I didn't know the first thing about swords. However about 7 years ago, my father in law gave me a World War II Japanese Officers Sword. To me, it looked like some sort of Army surplus item. That was until I started to look into the history of it and others.
There are two types of swords. They are handmade and machine made. The handmade swords are a lot more valuable than the machine made swords. The one I have is machine made. It was brought back by a GI from Okinawa. To him, it was a souvenir of the war. It sat in his closet until he gave it to my father in law shortly before his death. It was then passed on to me.
For some time, I just left in my closet. One day, I came across an article on the Internet about swords. It spurred my interest to get it out and examine it. To my amazement, I found that the blade was in excellent shape except for one small niche on it.

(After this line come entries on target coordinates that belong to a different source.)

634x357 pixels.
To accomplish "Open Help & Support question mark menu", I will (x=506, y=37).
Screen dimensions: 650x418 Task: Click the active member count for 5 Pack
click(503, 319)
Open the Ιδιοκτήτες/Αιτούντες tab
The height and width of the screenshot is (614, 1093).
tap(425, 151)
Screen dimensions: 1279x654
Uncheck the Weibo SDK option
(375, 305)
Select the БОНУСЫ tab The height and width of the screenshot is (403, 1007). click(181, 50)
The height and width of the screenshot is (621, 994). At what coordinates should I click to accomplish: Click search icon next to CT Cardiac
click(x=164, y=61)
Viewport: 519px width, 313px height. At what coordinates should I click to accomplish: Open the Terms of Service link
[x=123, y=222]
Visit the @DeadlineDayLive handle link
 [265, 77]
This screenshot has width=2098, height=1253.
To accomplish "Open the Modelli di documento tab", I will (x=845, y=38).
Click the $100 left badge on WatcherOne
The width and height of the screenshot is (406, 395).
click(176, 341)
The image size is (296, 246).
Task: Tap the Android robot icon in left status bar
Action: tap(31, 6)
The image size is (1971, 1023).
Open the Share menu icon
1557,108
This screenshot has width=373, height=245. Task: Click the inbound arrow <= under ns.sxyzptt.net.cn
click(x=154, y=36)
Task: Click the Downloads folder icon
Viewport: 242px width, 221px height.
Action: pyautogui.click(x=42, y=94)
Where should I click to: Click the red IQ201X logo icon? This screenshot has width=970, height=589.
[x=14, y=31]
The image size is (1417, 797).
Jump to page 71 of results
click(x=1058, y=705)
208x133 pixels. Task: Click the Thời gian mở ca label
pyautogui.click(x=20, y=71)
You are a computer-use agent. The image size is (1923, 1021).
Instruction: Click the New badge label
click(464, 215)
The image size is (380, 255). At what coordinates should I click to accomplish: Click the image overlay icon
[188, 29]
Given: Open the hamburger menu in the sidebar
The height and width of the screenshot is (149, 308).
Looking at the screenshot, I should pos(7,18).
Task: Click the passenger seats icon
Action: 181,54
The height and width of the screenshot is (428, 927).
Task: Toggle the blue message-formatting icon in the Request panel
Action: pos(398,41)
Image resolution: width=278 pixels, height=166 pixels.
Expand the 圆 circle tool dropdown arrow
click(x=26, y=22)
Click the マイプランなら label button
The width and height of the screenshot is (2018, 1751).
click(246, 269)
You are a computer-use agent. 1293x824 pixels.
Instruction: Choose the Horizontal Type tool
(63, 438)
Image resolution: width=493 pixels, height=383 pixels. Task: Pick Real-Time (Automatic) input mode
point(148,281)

When I removed the handle, I discovered Japanese marks on both sides of the blade in the handle area. I took pictures of it and emailed them off to a professional. I discovered that it was made in 1939 and that it had the signature of the man who made it by machine. His name was Take Hisa. As I researched his name, I did come across it as a sword maker before World War II. To this date, I have discovered nothing else about the name or the man.
PBS and Nova have aired a documentary on the mystic of the Samurai Sword. Some of the highlights were based on the overall construction process of the sword. There will also be a lot of history in the use of the sword throughout the program.
The sword is basically made up of two types of steel. The Samurai sword is designed for both piercing and slashing. The word for Sword in Japanese is called nihonto. The making of the sword is an art form all to itself. There have been many precious and beautiful swords made. Some are made for show alone. Still others were made for one reason only and that being the art of war. The struggle for land in about 200 BC brought the rise of the Samurai.
Emperor Keiko was the first to be called a Shogun ( barbarian subduing General). His son was Yamoto. It is he, that the major idea of the Samurai comes from. Samurai practiced the way of "Bushido" (the way of the warrior). The philosophy of the Bushido was "free from fear." Even the fear of death. The Samurai moved from being fighters on horseback to fighters on foot. Although they used spears and the bow, their number one weapon was the sword. They would polish it and care for it. A great honor was bestowed on it and it's value. The sword was held in very high honor, the samurai was ranked at the top of the social order. Only landowners and emperors were higher in prestige.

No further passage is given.